Work on La Futura began in 2008, but the album didn't see the light of day until 2012 – a delay of nine years since 2003’s Mescalero.
In 2011 the guitarist admitted: “The band is wondering, ‘When is this thing? When do we hear it?’” Previously, Graham Nash had accused the producer of ruining an abandoned Crosby, Stills And Nash album, while Slipknot’s Corey Taylor said he’d never work with the producer again.
Now Gibbons tells Shepherd Express: “Rick is in no way going to get set into motion, when it may be hasty or hurried. He really is sincere when he works with any artist.
"Rick said, ‘Let’s keep working on it until it’s right.’ You find yourself returning to a particular track — it may be months tucked away in the can — and you say, ‘Let’s come back to that.’"
He admits Rubin's approach presented issues, saying: "It can be challenging to listen to the same song for two hours and then say, ‘I want to sing it again.’ Then you say, ‘Would this word be better here? Let me sing it again.’ After a full day you’re just toast.”
But he adds: "I really think Rick is one of the rare individuals who's willing to let the material develop and reach a logical zenith.”
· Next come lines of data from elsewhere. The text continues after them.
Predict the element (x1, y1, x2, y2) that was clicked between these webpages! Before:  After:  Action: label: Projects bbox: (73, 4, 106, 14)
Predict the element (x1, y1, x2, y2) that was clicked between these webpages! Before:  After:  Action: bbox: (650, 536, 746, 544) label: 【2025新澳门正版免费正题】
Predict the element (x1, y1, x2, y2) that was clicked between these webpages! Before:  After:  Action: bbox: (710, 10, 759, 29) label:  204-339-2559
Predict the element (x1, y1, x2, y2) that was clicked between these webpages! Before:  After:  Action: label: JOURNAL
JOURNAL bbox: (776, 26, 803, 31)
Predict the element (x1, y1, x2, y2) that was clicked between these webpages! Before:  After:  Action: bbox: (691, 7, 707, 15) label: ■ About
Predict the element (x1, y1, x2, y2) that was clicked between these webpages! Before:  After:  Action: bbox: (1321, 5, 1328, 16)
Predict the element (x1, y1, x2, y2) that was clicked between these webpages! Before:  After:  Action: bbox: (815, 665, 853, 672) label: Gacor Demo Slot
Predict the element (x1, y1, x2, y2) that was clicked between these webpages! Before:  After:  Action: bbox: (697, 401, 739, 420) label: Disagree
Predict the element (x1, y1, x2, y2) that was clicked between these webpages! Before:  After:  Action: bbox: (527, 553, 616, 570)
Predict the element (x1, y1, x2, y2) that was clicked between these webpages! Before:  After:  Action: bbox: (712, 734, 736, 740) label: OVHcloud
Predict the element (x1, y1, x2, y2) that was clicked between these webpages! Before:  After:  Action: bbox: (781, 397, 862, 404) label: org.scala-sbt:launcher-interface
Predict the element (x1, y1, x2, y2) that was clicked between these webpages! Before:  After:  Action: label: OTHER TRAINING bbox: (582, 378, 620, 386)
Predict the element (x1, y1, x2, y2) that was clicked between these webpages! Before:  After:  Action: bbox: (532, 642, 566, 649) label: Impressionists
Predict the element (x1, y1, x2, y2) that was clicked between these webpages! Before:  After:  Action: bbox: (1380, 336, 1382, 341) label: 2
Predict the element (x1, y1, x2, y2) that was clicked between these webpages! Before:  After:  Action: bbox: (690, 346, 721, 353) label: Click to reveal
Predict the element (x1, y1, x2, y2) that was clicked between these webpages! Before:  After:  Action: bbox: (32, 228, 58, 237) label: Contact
Gibbons hints that the follow-up to La Futura won't take nine years. He says: “We’re looking at a lot of the material that remains unreleased that was created during those sessions with Rick. There’s a lot of good stuff laying around.”
Rubin has worked with many of the biggest names in rock and metal. Tony Iommi spoke highly of the production on acclaimed Black Sabbath comeback album 13, but said of Rubin: “What a strange guy.” Slayer last year ended their long association with the producer ahead of starting work on what will be their 11th album.